From online packing lists detailing exactly what you need, to step-by-step guides on how to responsibly poop in the woods, Dece Scouts has grown out of a casual workplace social group to a club welcoming new members from across town. And after being unofficially established in 2016, they now have their own website, logo, and even a gear library to combat the often-cited barrier of expensive equipment preventing people from hitting the trail.
“Our aim is to be as welcoming as possible” says Kyle. “It’s a way of getting people up and running. It doesn’t take long to learn how to pack, how to set up a tent, and how to cook food. Even those who were total newcomers have now been on five or six trips.”
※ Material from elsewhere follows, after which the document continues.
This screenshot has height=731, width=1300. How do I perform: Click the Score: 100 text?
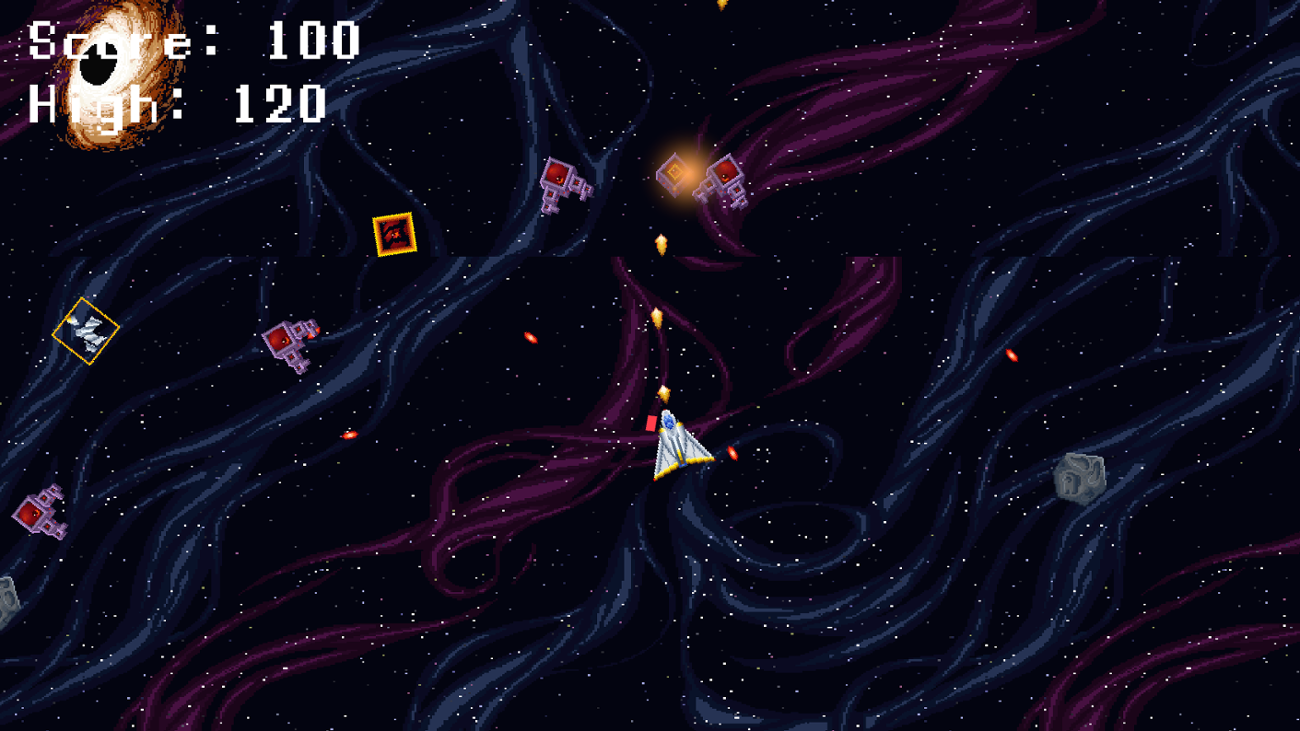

Because of the collaborative atmosphere in the group, Kyle refers to all members of Dece Scouts as co-founders. As much benefit as they get from joining, Kyle also profits from more opportunities to go on trips. It also engenders a strong sense of ownership—with scouts regularly suggesting new adventures: “I recently had a desert photo on my desktop at work, and one of my coworkers was like, ‘oh man. I want to go hike on a sand dune. So two weeks later, we flew to Vegas, rented cars, then drove to the Mojave and hiked on some sand dunes. It was such a cool way of inspiring an awesome adventure. I now make sure all my desktop backgrounds are outdoorsy” laughs Kyle.
Recent recruit Sarah Freier-Miller took on her first winter backpacking trip at the beginning of January. The group hiked to Ice House Reservoir in Eldorado National Forest through treacherous conditions, and Kyle describes Sarah’s experience as transformative—viewing her account of the trip as a clear example as to why Dece Scouts exists.
“I found myself able to enjoy the natural beauty, even though my body was starting to feel the effects of what was a pretty extraordinary weekend physically and mentally” explains Sarah in a journal posted to the Dece Scouts website. “I definitely had some uncomfortable moments trudging through the snow, but they were mixed with feelings of pride that we were so close to completing a trip I wasn’t sure, at the outset, I could handle.”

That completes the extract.